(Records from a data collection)
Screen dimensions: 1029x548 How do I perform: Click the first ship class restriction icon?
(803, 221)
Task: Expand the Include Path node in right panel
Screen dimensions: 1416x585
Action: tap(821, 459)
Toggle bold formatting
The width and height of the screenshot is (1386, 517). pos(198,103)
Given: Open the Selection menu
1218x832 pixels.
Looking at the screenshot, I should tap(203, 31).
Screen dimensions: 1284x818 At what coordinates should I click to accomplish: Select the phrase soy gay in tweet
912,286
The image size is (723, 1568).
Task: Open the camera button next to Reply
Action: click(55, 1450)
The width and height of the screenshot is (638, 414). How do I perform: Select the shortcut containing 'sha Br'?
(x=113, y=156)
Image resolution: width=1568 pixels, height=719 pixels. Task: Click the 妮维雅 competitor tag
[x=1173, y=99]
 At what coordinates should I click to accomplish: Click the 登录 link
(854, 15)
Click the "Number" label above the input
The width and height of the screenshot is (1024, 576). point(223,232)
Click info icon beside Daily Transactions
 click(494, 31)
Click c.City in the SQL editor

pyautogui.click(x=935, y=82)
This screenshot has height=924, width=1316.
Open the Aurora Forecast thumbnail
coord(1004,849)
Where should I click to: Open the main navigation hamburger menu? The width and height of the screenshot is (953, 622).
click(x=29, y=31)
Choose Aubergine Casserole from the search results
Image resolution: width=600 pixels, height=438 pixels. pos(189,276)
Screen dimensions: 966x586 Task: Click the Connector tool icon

Action item
Would you please reproduce the entries above word for word?

Task response
Screen dimensions: 1029x548 How do I perform: Click the first ship class restriction icon?
(803, 221)
Task: Expand the Include Path node in right panel
Screen dimensions: 1416x585
Action: tap(821, 459)
Toggle bold formatting
The width and height of the screenshot is (1386, 517). pos(198,103)
Given: Open the Selection menu
1218x832 pixels.
Looking at the screenshot, I should tap(203, 31).
Screen dimensions: 1284x818 At what coordinates should I click to accomplish: Select the phrase soy gay in tweet
912,286
The image size is (723, 1568).
Task: Open the camera button next to Reply
Action: click(55, 1450)
The width and height of the screenshot is (638, 414). How do I perform: Select the shortcut containing 'sha Br'?
(x=113, y=156)
Image resolution: width=1568 pixels, height=719 pixels. Task: Click the 妮维雅 competitor tag
[x=1173, y=99]
 At what coordinates should I click to accomplish: Click the 登录 link
(854, 15)
Click the "Number" label above the input
The width and height of the screenshot is (1024, 576). point(223,232)
Click info icon beside Daily Transactions
 click(494, 31)
Click c.City in the SQL editor

pyautogui.click(x=935, y=82)
This screenshot has height=924, width=1316.
Open the Aurora Forecast thumbnail
coord(1004,849)
Where should I click to: Open the main navigation hamburger menu? The width and height of the screenshot is (953, 622).
click(x=29, y=31)
Choose Aubergine Casserole from the search results
Image resolution: width=600 pixels, height=438 pixels. pos(189,276)
Screen dimensions: 966x586 Task: Click the Connector tool icon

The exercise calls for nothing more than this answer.